Farro, Fennel & Orange Salad (Farro con Finocchio e Arancia)
This vibrant salad gets a double dose of fennel flavor from freshly shaved fennel and aromatic wild fennel pollen (a.k.a. our favorite secret flavor enhancer). The bright notes of anise pair beautifully with sweet orange segments and bright mint. Serve alongside roasted chicken, grilled shrimp or seared salmon.
Recipe by Asha Loupy
Ingredients
- 3 tablespoons extra virgin olive oil, such as Olio Verde
- 1 tablespoon Agrumato Tangerine Oil from Medi Terranea
- 1 tablespoon Italian red wine vinegar, such as Volpaia Red Wine Vinegar
- 1/2 teaspoon Wild Fennel Pollen, plus more for garnishing
- 1/4 teaspoon Hot Pepper Flakes
- 1/2 cup fennel, thinly sliced
- 2 medium oranges, peeled and segmented
- 1/8 cup red onion, finely diced
- 6 mint leaves, chiffonaded
- Fennel fronds, for garnish
- Salt & freshly ground black pepper
Instructions
Preheat the oven to 325°F. In a small bowl, toss farro with one tablespoon of extra virgin olive oil and spread evenly onto a baking sheet. Toast farro until it starts to turn golden, about 10-15 minutes.
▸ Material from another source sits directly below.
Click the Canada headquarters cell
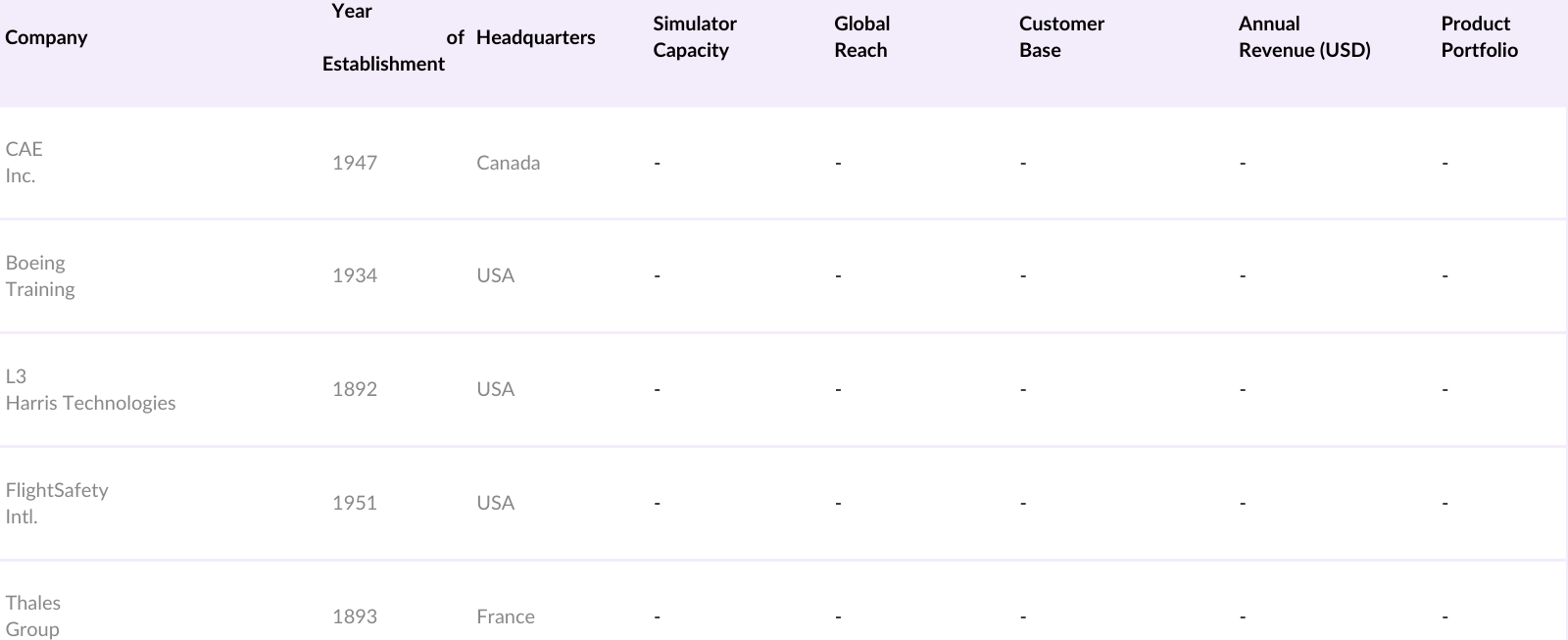Image resolution: width=1568 pixels, height=640 pixels. 508,163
While the farro is toasting, bring a large pot of salted water to a boil over medium heat. Add the toasted farro and cook until tender, about 20 minutes. Drain well, spread on a sheet pan and let cool to room temperature.
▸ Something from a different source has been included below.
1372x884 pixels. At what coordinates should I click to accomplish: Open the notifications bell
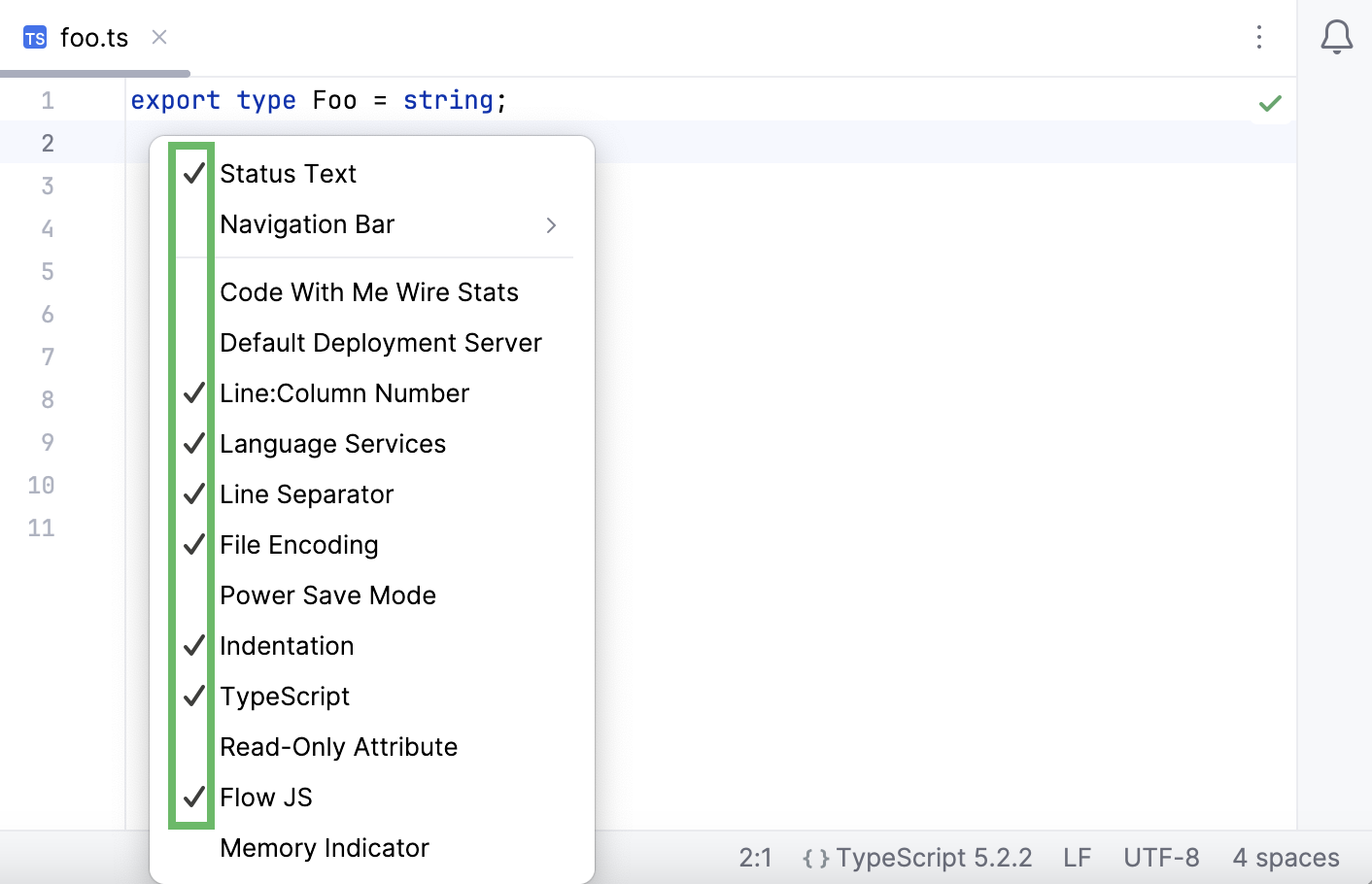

In a large bowl, whisk together the olive oil, tangerine agrumato oil, red wine vinegar, hot pepper flakes and fennel pollen. Add the cooked farro, fennel, half the orange segments, red onion and mint, and gently toss together. Season with salt and pepper, to taste.
To serve, pour the farro salad onto a serving platter and garnish with the remaining orange segments, fennel fronds and an extra sprinkling of fennel pollen.